Last updated on Feb 17th, 2021 at 08:37 am
The myth: You’re spoiling your baby by holding her too much
The truth: “I don’t believe there is such a thing as spoiling your newborn baby by holding her too much,” says Johannesburg-based midwife and clinic sister, Cavim Knight. So much evidence points to the fact that newborn babies need to be held close and touched as much as possible in the first few months, as this helps them to grow and thrive. “Kangaroo care (also known as skin-to-skin contact), where babies are held on their mother or caregiver’s chest for as long as possible, is incredibly beneficial for newborn babies – especially if they’re premature, says Cavim. “This skin-to-skin contact helps to regulate a baby’s body temperature, breathing and heart rate, plus it’s also very soothing for a new baby who is just getting used to the world around her,” she adds.
You might have also heard the myth that your baby is manipulating you by crying every time you put her down, but this is simply not true when it comes to newborns, says Cavim. Children only really start to grasp the concept of cause and effect at around nine or 10 months of age, when separation anxiety kicks in. But until then, cries are a form of communication and not manipulation.

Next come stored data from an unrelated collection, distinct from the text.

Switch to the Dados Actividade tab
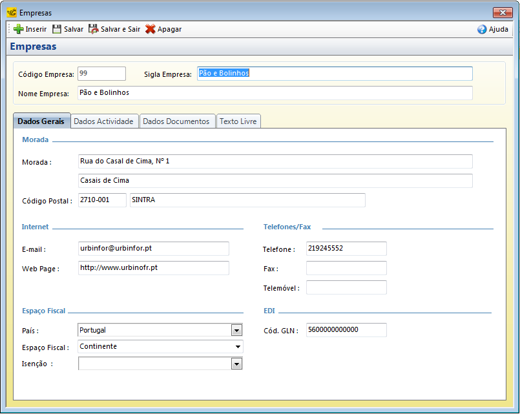The image size is (520, 414). coord(103,121)
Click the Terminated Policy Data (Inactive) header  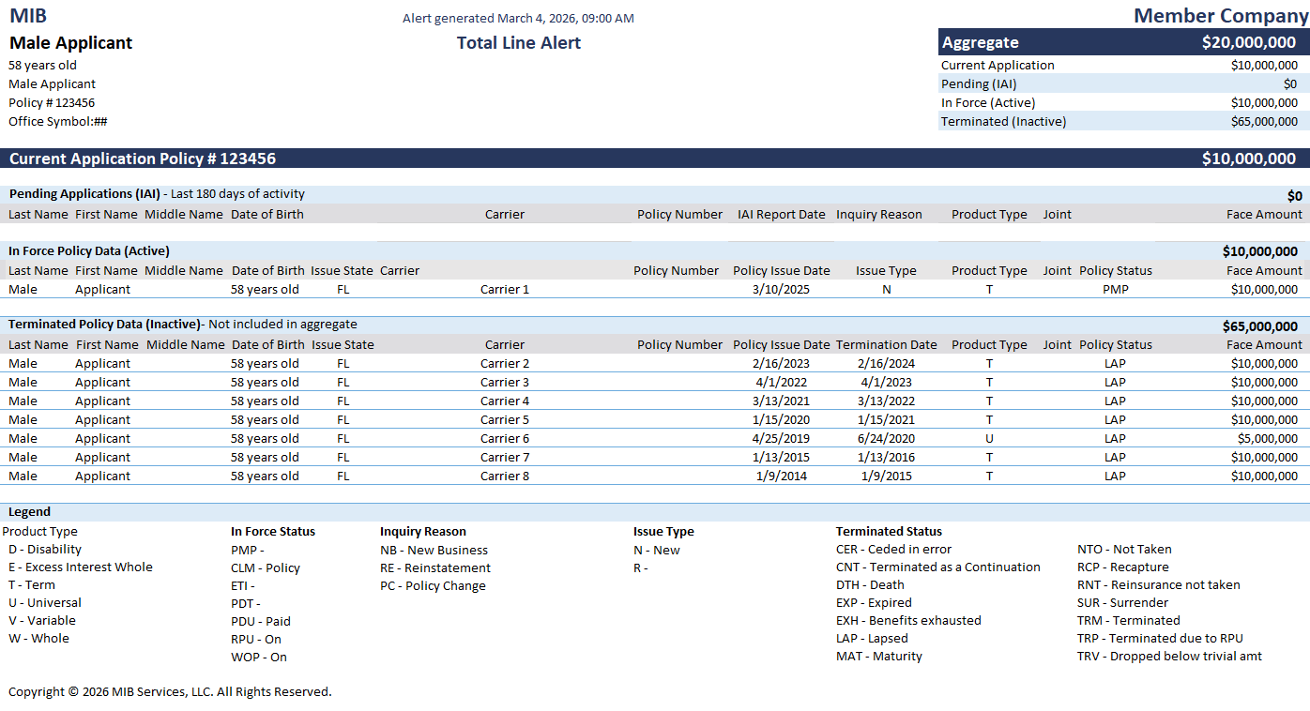point(655,325)
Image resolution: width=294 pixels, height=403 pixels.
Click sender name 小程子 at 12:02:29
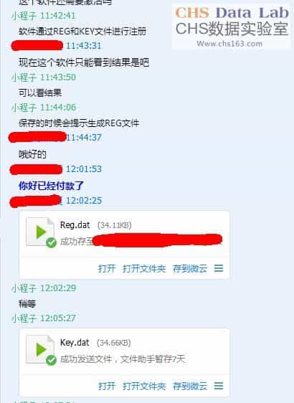coord(24,288)
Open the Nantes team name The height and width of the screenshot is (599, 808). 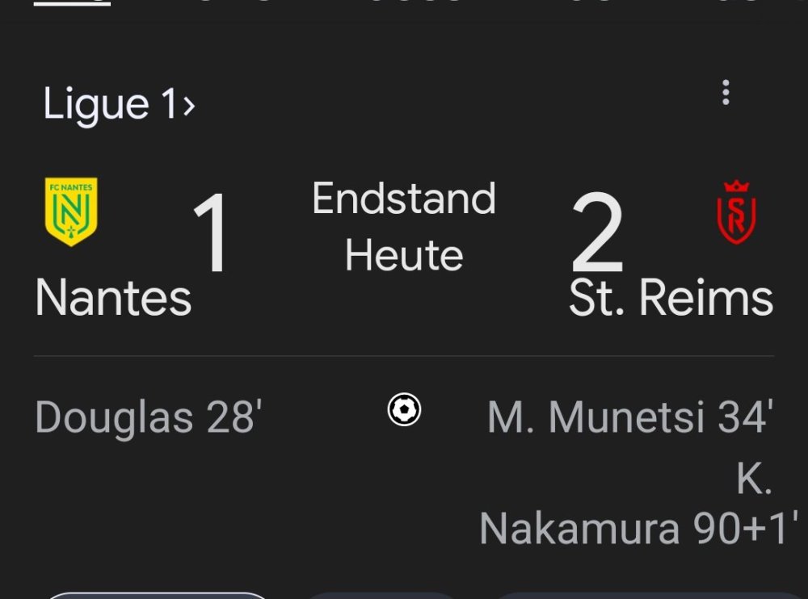[113, 298]
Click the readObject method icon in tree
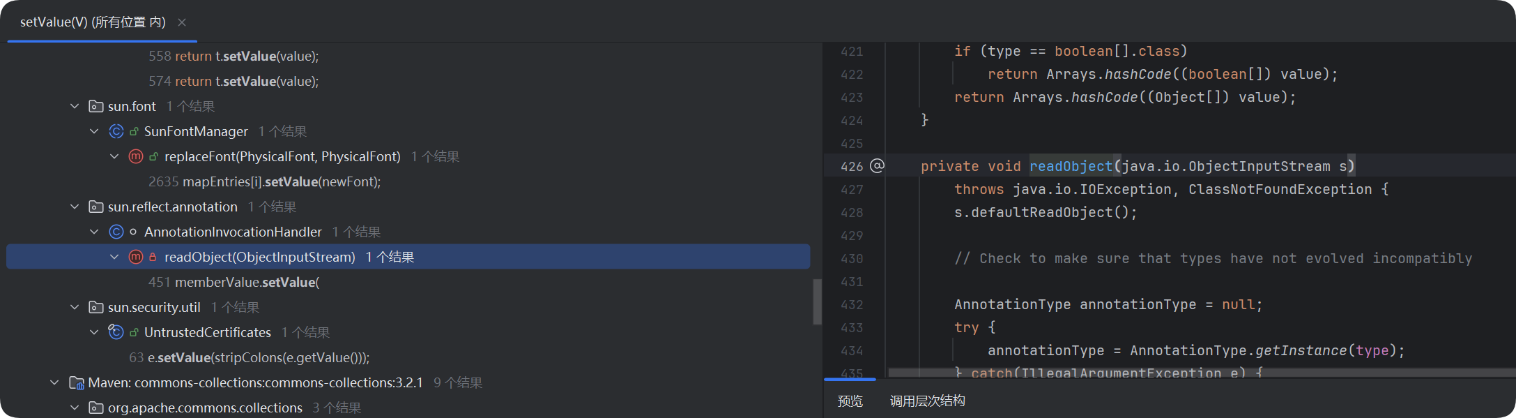 tap(136, 257)
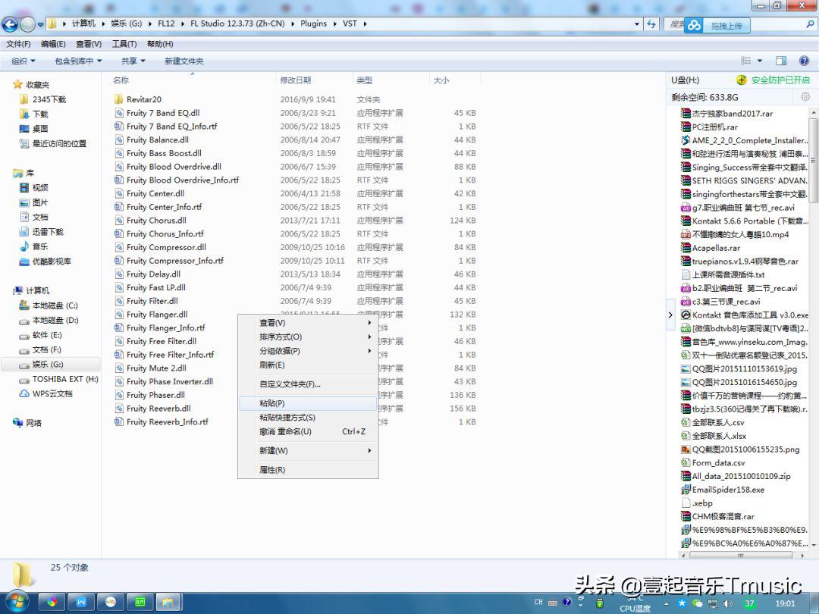Screen dimensions: 819x614
Task: Select 本地磁盘 (C:) in navigation tree
Action: coord(55,305)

In fact, Cavim has seen first-hand how baby wearing has helped older babies to thrive too. “Little ones need to be close to their mother or caregiver to grow emotionally and physically. While in your arms, babies feel the motion and movement of your body, they listen to your speech, they hear your voice and see how you interact with your environment – so almost all their senses are engaged,” explains Cavim. This kind of interaction helps with language and communication later.
From around six to seven months of age, babies can become accustomed to certain sleep props or habits to help them fall asleep, and one of these can be rocking or holding to sleep. If you want to avoid this and help your baby fall asleep independently, consider using other sleep props such as a dummy or soft toy to help your baby feel comfortable and secure when going to sleep.
The myth: Your baby has colic because she has a gassy tummy
The truth: Symptoms linked to colic, such as crying for long periods, are about more than a gassy tummy. “From the moment of birth, your baby will be faced with sensory input from the world, as well as interception – the internal messages from her tummy and the rest of her body. Because she’s immature, all this stimulation will overwhelm her at times and you may be faced with a colicky baby,” explains Meg Faure in her book, Feeding Sense, which she co-wrote with Katherin Megaw and Dr Simon Strachan.
“Although colic classically means abdominal discomfort, it’s not actually due to abdominal issues, nor is it necessarily hunger. Colic is usually the result of overstimulation, which is why it often happens later in the day. It peaks at six weeks and normally disappears by 12 weeks,” explains Meg.
If you’re concerned with your baby’s crying, see your paediatrician who will be able to assess whether there are any underlying medical issues.
The myth: Newborn babies should be on a regular feeding schedule
The truth: “Although many moms I consult with would love to establish a consistent feeding routine from the get-go, it’s almost impossible in the first 12 weeks, and is not ideal,” says Cavim. This is because your baby’s hunger needs change constantly as her tummy grows and this can alter a routine. Growth spurts also mean that moms can cluster feed almost around the clock for 24-48 hours in the first few months, and this again will upset any kind of routine, she explains.
Some general guidelines stipulate that you should be feeding your baby every three to four hours, but Cavim believes that demand feeding in the early days is the best thing to establish a good milk supply and bond with your baby, as feeding is about more than just feeding… it’s also about connection, closeness and comfort. This applies to bottle feeding too.
However, “From about 12 weeks, your little one will be able to slot into a flexible feeding routine as she’s more aware of day and night and her little tummy is more capable of taking in more milk, so she’ll become more efficient at drinking and feeling fuller for longer,” says Cavim. Until then, sit back, relax and enjoy having a flexible routine where your baby’s needs come first.